After choosing a sub-function, the parameter values can be given by the vertical movements of the sensors.


4) [Multi]
To select the multichannel only, without the fast FFT convolution.
The number of input channels and the number of output channels are given when the software starts or are read in a global configuration file.
The keys [1], [2], [3], ..., are used to control the additional gains or attenuations to apply to the output channels.

The [Multi] option can be used to apply a simple but efficient algorithm to a beamforming microphone array.
To activate this algorithm instead of a simple multichannel audio, you must use The subfunctions * and #:
* [1], [2], [3], ... to give the additional gains or attenuations to apply to the magnitudes.
# [1], [2], [3], ... to give the additional shifts to apply to the phases.
An intermediate output channel will be created, all output channels will have the same content than this intermediate channel.
See ILD and ITD sections for examples of value.

Notes:
Our codec can efficiently encode data from the beamforming microphone arrays, with or without pre-processing on the transmitter side (compression), and with the possibility of rapid processing on the receiver side (decompression).
The quality of the desired result (noise reduction, spatial filtering, ...) depends on the number of microphones and the most efficient algorithms use FFT.
For more information on the beamforming, see at the following address:
Beamforming

There is no theoretical limit to the number of the channels.

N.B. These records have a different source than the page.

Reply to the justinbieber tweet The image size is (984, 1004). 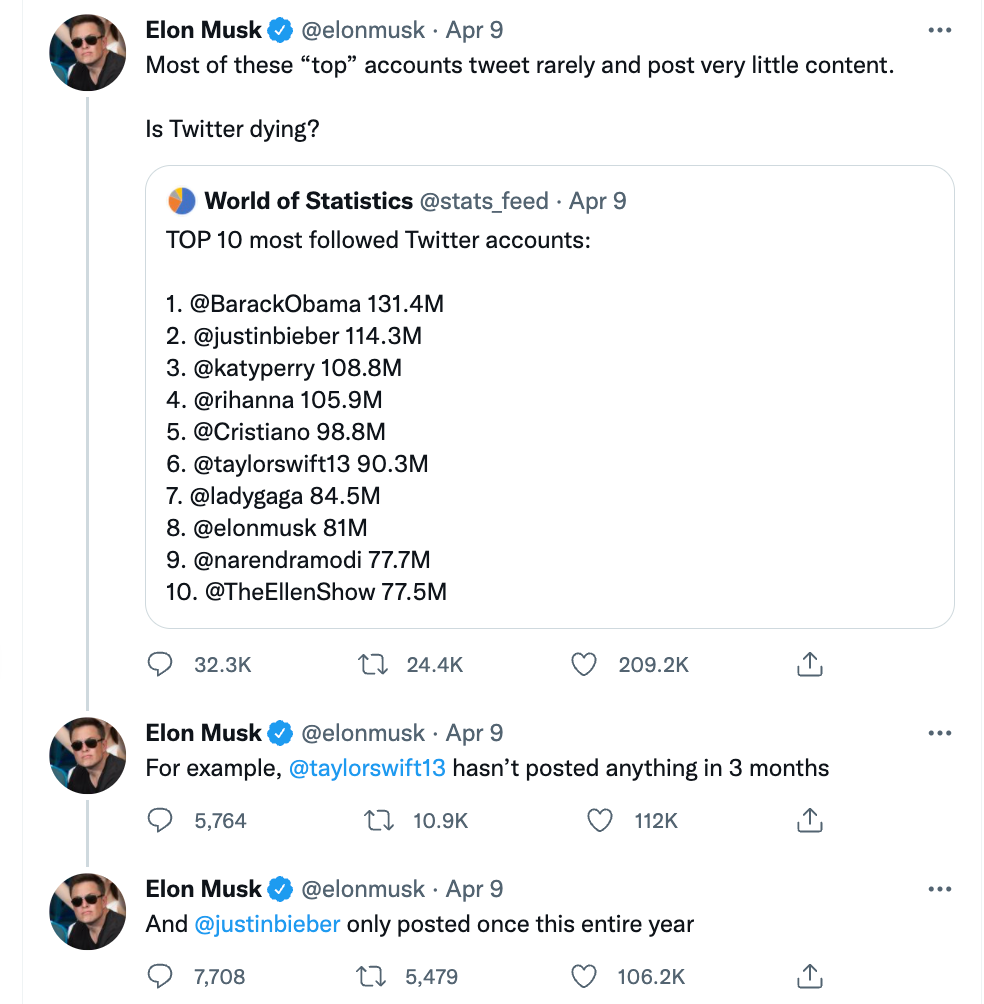[160, 977]
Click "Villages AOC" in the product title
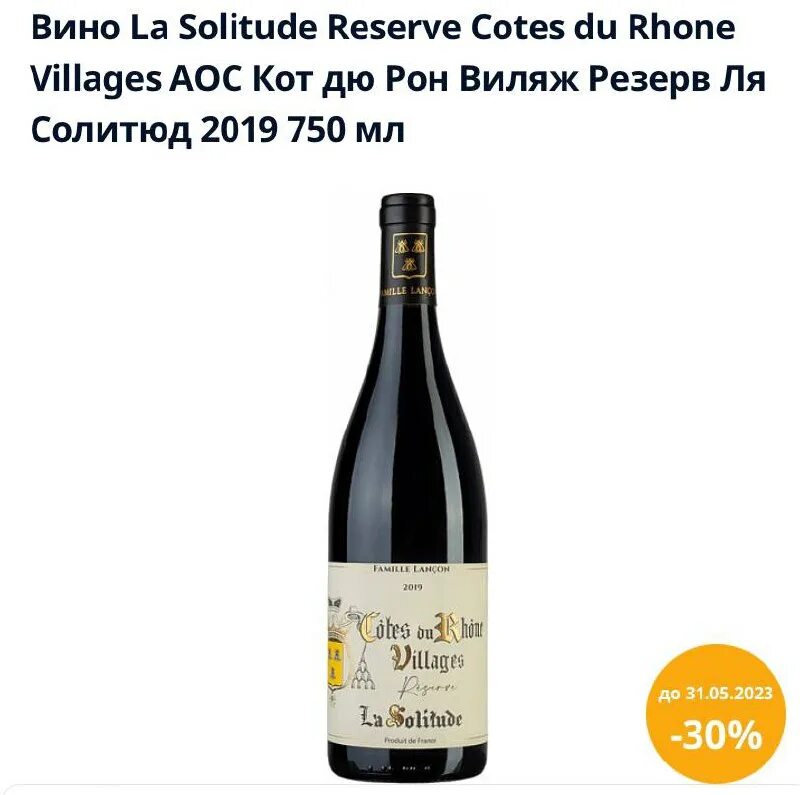The image size is (800, 795). [x=136, y=80]
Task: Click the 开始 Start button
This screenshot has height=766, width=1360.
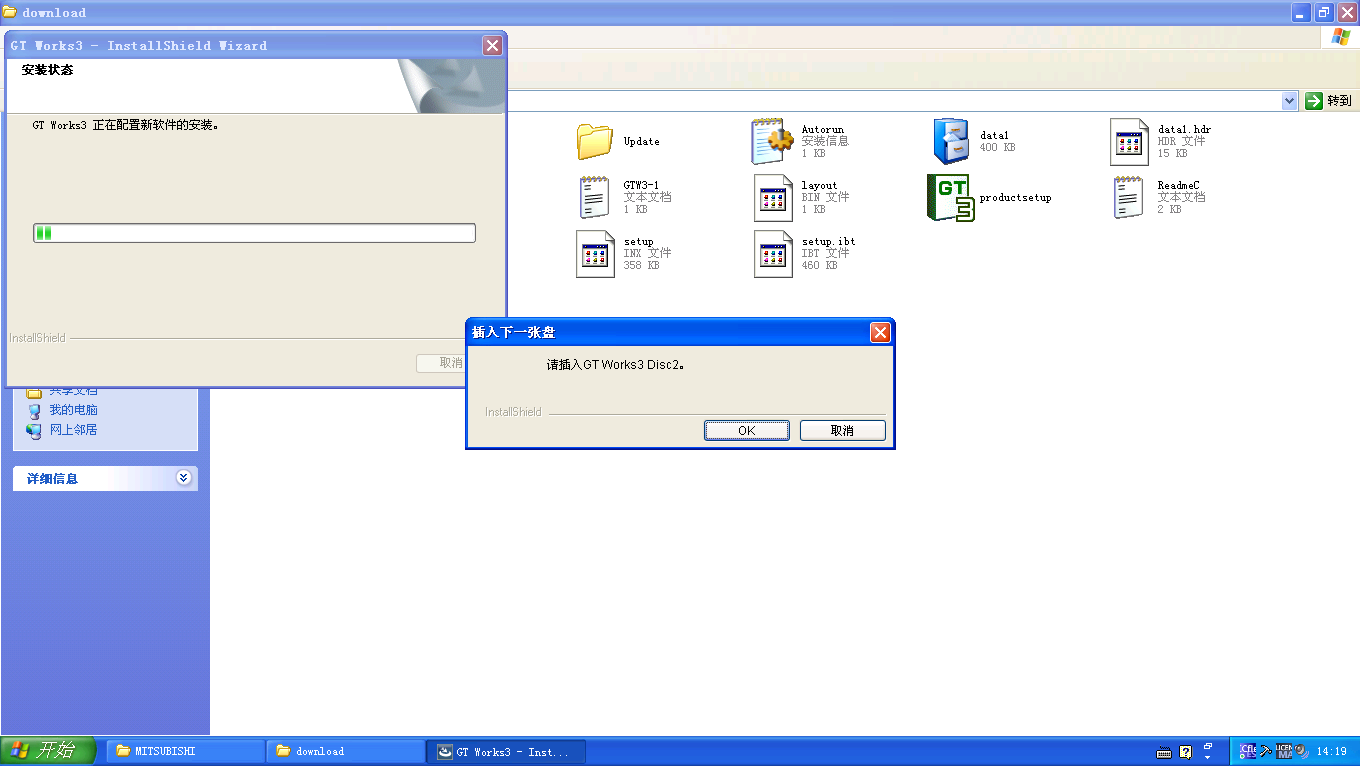Action: 48,751
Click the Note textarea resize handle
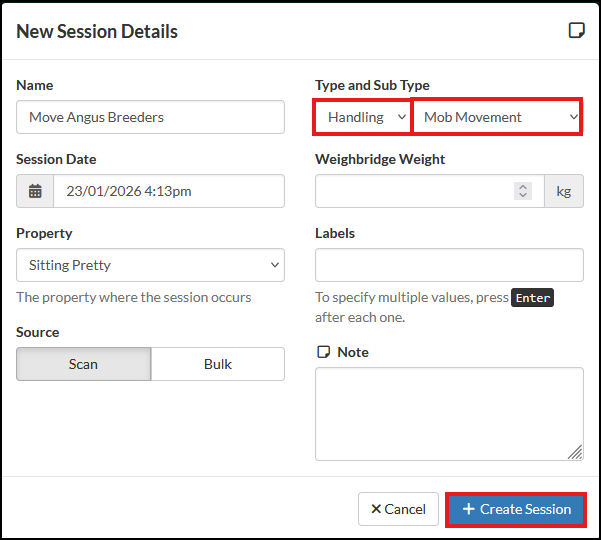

The actual limit is imposed by the hardware and the device drivers.
The sampling rate is 44 kHz or 48 kHz, the software working internally at 48 kHz.

This feature is available in option.

After choosing a sub-function, the parameter values can be given by the vertical movements of the sensors (gain and attenuation, positive or negative phase shifts).


5) [EQ7]
For the 7-band graphic equalizer or the audiometry, left output or left ear, and right output or right ear.
The 7 standard frequencies are controlled by the keys [1] to [7].
A FIR filter is automatically generated and applied to the audio output.
The 7 standard frequencies are:
   - 125 Hz, 250 Hz, 500 Hz, 1000 Hz, 2000 Hz, 4000 Hz and 8000 Hz.

After choosing a sub-function, the parameter values can be given by the vertical movements of the sensors.


6) [EQ10]
For the 10-band graphic equalizer, left output or left ear, and right output or right ear.
The 10 standard frequencies are controlled by the keys [0] to [9].
A FIR filter is automatically generated and applied to the audio output.
The 10 standard frequencies are:
   - 32 Hz, 63 Hz, 125 Hz, 250 Hz, 500 Hz, 1000 Hz, 2000 Hz, 4000 Hz, 8000 Hz and 16000 Hz.

After choosing a sub-function, the parameter values can be given by the vertical movements of the sensors.


7) [F-Sh]
For the frequency shifting.
For more information on the frequency shifting, see at the following address:
   - Frequency Shifting

   - Key [1]: to set the value of the compression ratio between 1 and 100, in steps of 1 (Keys [+] or [-]) or 10 (keys [++] or [--]). The default value of the compression ratio is 1 (no frequency shifting).
   - Key [2]: to set the value of the compression threshold (in Hz), in steps of 10 or 100. The default value of the compression threshold is 1500 Hz.
   - Key [3]: to set the value of the shift offset (in Hz), in steps of 10 or 100. The default value of the shift offset is 0 Hz.
   - Key [4]: to set the value of the width for the composition (in Hz), in steps of 10 or 100. The default value of the width is 0 Hz (no composition).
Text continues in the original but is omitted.